> [Work order]
The lines to be extracted begin at the line containing "You are a GUI" and end at the last line of the data below; copy them exactly and leave out the pictures.

───── Given data ─────

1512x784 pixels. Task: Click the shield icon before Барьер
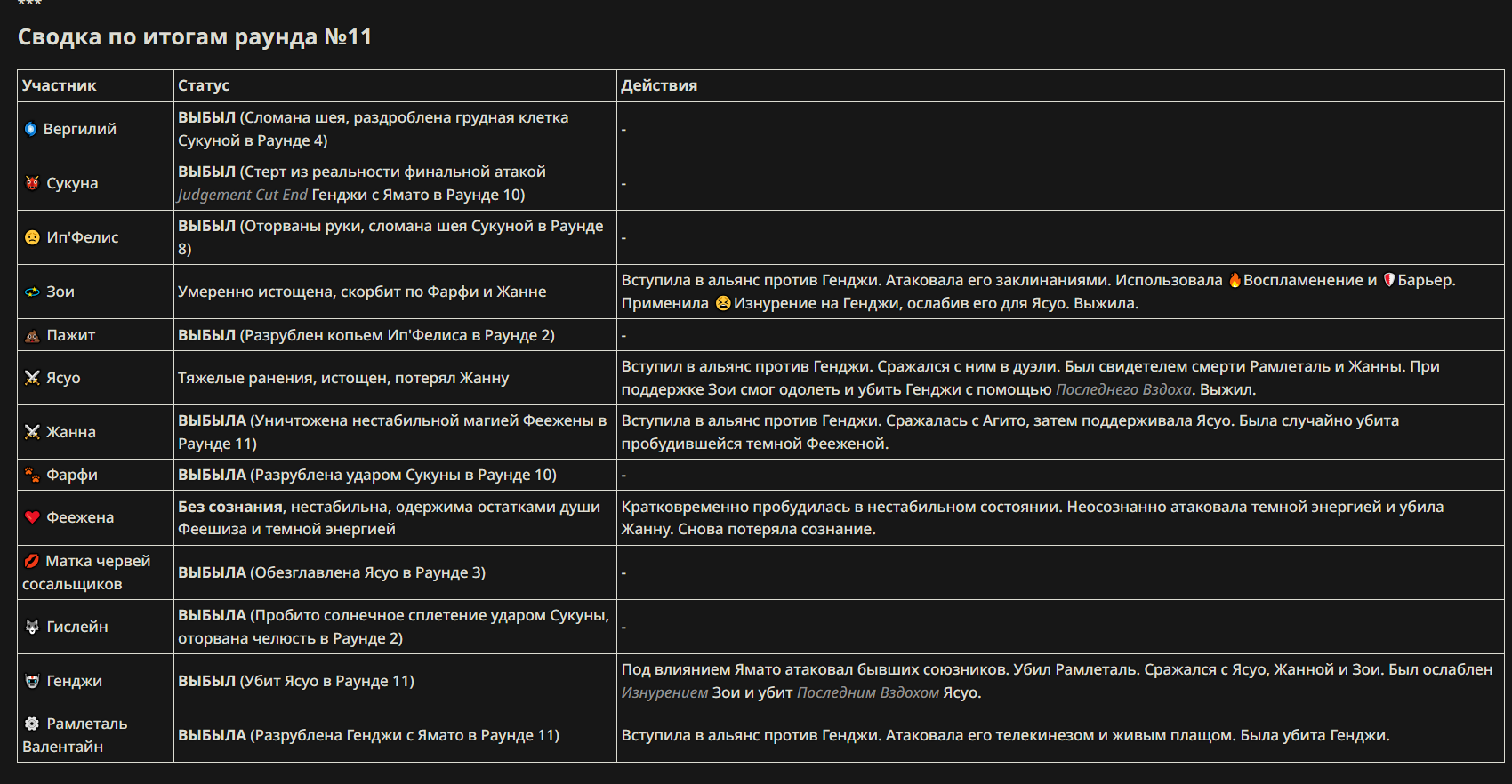(1389, 280)
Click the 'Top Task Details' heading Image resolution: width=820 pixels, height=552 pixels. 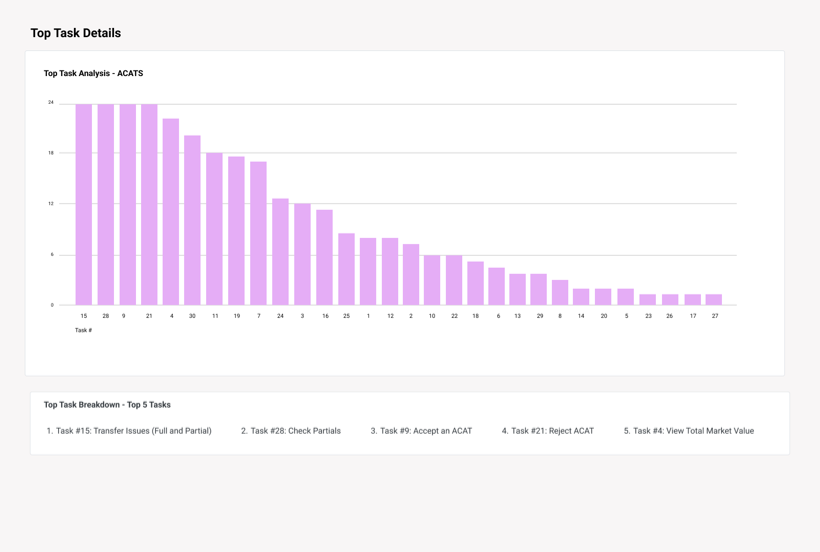(x=75, y=33)
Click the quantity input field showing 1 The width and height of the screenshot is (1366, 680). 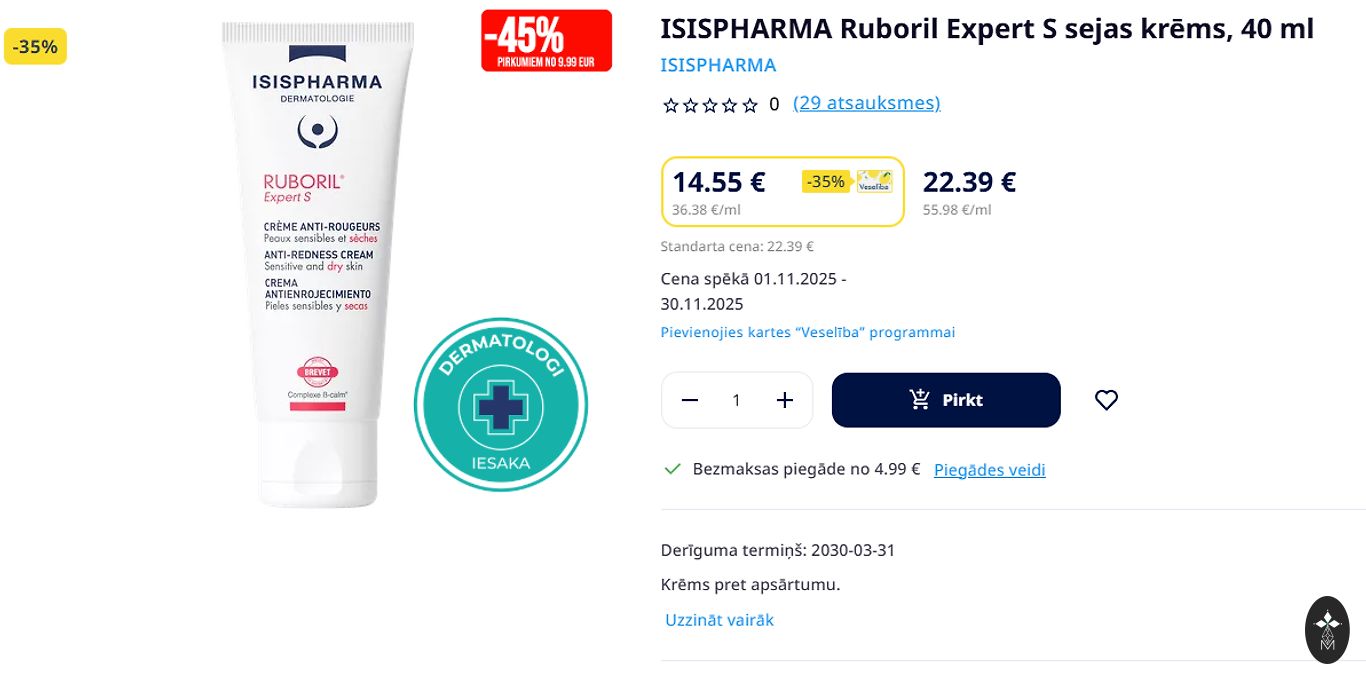tap(737, 400)
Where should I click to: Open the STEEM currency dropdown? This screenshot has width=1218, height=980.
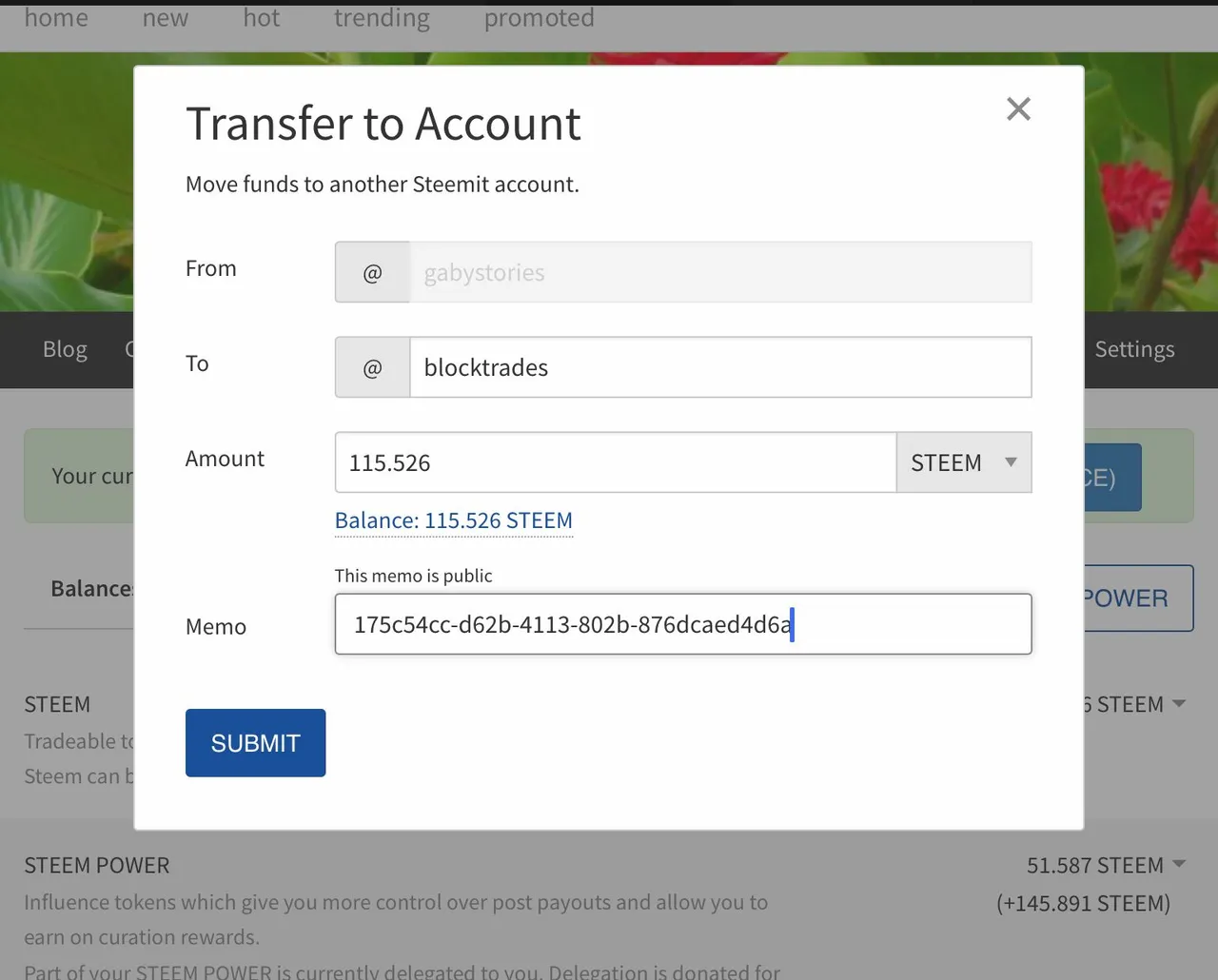pos(963,463)
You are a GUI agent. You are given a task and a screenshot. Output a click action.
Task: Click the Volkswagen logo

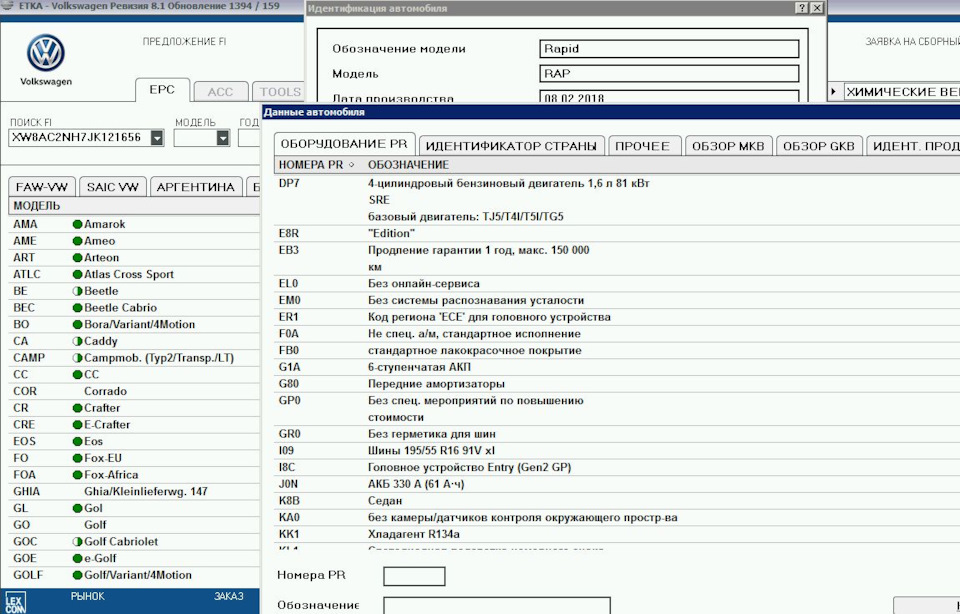(45, 53)
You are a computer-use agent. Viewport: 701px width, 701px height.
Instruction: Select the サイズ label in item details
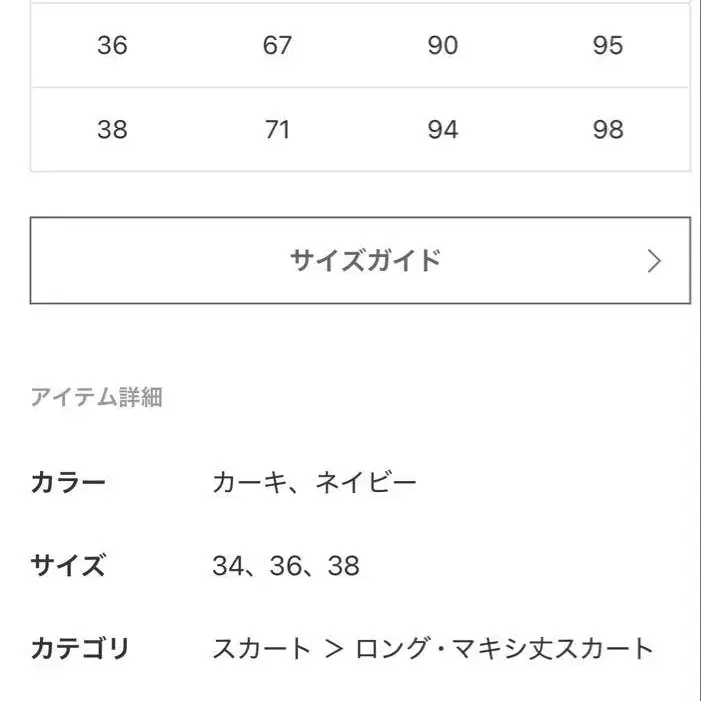point(68,566)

─────

> [Exercise output]
You are a GUI agent. You are given a task and a screenshot. Output a click action.
Task: Click the Volkswagen logo

(45, 53)
You are a computer-use agent. Viewport: 701px width, 701px height.
Instruction: Select the サイズ label in item details
point(68,566)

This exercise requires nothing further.